If you want advice see a professional, amirite? Otherwise stay off a porn board and ask Dan Savage.

It's about having some fun,
not making enemies and
embarrassing your host.

Unless, of course, you're the latest busybody alt. :D ;) ;)
 
Then Lupus, what you have is an elongation, not a shift,
because youth still ends at a certain age.
Ask anyone under 30...


;) ;) :)
 
Boomers were the Pepsi Generation. Youth Culture.

They still think they are "young", so until they stop being relevant to advertisers, 50 is the new 30, etc.
 
Boomers were the Pepsi Generation. Youth Culture.

They still think they are "young", so until they stop being relevant to advertisers, 50 is the new 30, etc.

Lance, this is sort of where where my thoughts were arcing. When did 50 become the new 30? (Presumably at some point after becoming the new 40. :rolleyes: ) Assuming there has been a cultural/sociological shift in attitudes, did it just coincide with boomer milestone birthdays?

I see your point, and I agree to an extent, but I believe there are other forces at work beyond boomers having always been such a juicy advertising demographic that our Madison Avenue tastemakers flattered them and, in turn, convinced the rest of us.

As Lupus noted, it's far more common now to meet people of an age that used to be considered old and still in their primes. I know a guy in his 80s who runs at least 5 miles every day. He could definitely outrun me (as much a commentary on my fitness level as his). His wife, a darling woman in her 70s, teaches dancing.
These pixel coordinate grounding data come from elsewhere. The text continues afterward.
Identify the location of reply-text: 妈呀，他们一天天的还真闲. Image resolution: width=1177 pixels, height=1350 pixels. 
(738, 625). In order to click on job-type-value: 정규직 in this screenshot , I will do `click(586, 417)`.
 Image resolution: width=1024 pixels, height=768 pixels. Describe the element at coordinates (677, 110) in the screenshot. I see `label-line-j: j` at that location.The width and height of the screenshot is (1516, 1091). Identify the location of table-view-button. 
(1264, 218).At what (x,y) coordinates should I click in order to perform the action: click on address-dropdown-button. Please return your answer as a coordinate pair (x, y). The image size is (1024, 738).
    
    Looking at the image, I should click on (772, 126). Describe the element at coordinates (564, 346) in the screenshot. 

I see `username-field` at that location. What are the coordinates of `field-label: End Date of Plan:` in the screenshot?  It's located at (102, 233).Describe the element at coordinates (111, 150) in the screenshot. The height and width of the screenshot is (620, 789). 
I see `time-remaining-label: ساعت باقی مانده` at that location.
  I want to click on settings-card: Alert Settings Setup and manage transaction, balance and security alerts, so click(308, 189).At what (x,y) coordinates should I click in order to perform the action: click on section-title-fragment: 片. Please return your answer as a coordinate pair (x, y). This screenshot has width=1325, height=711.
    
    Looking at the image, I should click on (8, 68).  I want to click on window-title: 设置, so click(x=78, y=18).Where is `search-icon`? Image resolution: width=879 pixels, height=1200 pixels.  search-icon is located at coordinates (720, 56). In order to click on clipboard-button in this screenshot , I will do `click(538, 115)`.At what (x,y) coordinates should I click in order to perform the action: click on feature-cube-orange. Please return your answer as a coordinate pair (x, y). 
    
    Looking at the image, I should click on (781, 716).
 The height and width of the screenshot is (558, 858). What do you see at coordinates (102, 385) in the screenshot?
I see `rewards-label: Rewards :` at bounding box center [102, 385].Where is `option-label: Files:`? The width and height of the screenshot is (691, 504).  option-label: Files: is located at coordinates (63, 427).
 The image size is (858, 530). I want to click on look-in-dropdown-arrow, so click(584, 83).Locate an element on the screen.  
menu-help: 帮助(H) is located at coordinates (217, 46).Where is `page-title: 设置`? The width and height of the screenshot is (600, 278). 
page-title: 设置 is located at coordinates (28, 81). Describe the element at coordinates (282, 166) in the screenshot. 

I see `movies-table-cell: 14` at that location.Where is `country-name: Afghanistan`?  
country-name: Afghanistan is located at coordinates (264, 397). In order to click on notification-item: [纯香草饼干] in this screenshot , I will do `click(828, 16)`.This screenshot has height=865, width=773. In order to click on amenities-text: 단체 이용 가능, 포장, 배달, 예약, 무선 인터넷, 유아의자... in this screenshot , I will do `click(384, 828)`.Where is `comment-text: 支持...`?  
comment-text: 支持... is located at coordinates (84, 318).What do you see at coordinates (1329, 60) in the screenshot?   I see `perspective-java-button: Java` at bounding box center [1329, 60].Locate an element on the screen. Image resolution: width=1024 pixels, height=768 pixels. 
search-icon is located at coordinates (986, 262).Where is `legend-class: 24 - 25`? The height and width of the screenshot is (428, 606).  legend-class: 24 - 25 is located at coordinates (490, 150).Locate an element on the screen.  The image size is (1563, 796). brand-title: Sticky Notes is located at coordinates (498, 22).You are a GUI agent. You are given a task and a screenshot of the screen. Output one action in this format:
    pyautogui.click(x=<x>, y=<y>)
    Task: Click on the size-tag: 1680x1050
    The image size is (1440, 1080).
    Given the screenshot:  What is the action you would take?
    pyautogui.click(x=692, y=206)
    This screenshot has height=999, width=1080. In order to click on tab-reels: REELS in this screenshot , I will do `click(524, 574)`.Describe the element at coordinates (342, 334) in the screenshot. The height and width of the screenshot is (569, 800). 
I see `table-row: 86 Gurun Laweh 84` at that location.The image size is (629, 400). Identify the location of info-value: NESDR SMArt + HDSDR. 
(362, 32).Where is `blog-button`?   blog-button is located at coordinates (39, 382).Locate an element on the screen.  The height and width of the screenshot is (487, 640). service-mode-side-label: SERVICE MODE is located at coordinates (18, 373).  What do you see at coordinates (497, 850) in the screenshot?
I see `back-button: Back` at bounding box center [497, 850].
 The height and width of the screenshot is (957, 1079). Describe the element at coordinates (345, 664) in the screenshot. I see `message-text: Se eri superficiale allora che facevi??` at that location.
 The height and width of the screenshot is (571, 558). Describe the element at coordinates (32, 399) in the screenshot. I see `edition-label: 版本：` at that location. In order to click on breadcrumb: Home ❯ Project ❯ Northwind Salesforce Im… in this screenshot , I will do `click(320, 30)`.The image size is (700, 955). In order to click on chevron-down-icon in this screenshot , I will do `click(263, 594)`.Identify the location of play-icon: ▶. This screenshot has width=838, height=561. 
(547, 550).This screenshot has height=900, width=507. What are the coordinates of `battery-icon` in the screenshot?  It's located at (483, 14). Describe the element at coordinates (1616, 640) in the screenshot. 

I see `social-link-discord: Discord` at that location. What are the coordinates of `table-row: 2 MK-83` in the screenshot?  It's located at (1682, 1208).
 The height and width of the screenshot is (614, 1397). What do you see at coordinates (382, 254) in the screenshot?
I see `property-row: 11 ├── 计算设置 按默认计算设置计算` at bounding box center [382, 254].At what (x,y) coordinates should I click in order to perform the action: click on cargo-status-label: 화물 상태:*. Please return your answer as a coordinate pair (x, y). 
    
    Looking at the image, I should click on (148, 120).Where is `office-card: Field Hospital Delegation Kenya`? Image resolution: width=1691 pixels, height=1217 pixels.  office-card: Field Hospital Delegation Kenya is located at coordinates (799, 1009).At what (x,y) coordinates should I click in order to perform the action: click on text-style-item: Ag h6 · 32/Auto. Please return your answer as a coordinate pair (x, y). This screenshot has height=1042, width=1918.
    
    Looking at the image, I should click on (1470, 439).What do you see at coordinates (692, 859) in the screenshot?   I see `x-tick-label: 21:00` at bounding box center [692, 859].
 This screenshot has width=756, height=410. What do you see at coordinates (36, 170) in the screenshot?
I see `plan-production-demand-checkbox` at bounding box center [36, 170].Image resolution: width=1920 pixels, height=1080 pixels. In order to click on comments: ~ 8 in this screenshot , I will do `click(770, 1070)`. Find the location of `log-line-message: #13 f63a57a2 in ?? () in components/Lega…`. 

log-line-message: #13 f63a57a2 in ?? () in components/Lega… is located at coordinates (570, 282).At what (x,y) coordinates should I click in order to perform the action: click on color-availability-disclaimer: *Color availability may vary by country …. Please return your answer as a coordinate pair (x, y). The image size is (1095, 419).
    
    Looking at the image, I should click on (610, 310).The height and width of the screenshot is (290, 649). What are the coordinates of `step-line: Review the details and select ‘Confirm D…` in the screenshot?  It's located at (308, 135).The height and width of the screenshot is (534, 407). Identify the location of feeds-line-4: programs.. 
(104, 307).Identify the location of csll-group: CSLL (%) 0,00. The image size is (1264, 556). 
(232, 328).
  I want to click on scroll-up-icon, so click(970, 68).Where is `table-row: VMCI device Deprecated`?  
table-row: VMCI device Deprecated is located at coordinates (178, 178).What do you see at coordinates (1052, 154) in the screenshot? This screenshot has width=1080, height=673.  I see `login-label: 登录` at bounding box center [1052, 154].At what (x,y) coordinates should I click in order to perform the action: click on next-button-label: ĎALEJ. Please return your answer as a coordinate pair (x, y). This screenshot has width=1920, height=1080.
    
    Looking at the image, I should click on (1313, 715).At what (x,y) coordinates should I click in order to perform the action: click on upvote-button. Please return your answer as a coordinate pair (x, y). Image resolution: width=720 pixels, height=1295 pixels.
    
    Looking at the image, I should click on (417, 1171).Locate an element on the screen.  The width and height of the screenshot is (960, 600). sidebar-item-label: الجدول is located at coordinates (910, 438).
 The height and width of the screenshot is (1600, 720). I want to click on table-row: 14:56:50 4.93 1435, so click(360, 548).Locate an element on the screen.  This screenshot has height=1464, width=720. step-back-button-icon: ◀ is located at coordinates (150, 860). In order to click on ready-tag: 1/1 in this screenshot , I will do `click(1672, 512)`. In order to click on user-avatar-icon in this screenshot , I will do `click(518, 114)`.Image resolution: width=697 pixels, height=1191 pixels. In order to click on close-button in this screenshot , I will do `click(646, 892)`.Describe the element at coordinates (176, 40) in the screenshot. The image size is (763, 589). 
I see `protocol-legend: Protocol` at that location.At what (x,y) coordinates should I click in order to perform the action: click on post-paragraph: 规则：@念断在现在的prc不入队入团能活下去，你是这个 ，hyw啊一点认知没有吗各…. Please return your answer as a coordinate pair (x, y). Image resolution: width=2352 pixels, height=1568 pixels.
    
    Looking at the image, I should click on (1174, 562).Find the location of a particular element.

She once cracked a joke about "bedroom playthings" that made my wife blush (as much a commentary on ... oh, never mind).

If our common definition/range of middle age has indeed shifted, what is it now?
 
It's just Vanity Marketing....the same logic that made a Size 16 Dress an American Size 8.
 
I think you are right. Mirrors still give the same accurate image they always did, but our self appraisal of the old guy in the mirror as not "so old" based on what the huge slice of boomer demographic is being flattered with.

I was talking to a young woman the other night and made some comment about being older than the advent of something. Can't remember what as I bask in the flattery that if true I look good for my age.

I look every bit of my age, other than shaving off the more salt than pepper. She has grown up with images of people my age doing things I that my body probably can't do for any meaningful length of time.
 
My father in his 90s couldn't believe he was that old. But he did walk twenty miles on an average day. If he walked thirty he got tired.

When I was young, older people in the UK had grown up without the NHS and had medical problems that were not dealt with. A reasonably fit 60 year old looked old, older than a fit 80 year old would look now.

It is sobering to look at a newsreel of pedestrians on London Bridge in the 1930s and see how many moved with difficulty in their 40s - but some of them might have had injuries from WW1. Those injured in WW2 had better medical care. Only a very few elderly people now would have injuries from WW2. The whole population is in much better health than in any previous decade.

So, it's not just perception - people are living longer active lives than previous generations.

What was startling was the look of women in Southern Spain in the early 1950s. After about age twenty five they used to dress in shapeless mourning black and stay like that until they died. It was difficult to distinguish between a thirty year old and a sixty year old. Now, Spanish women dress much better through to their 70s.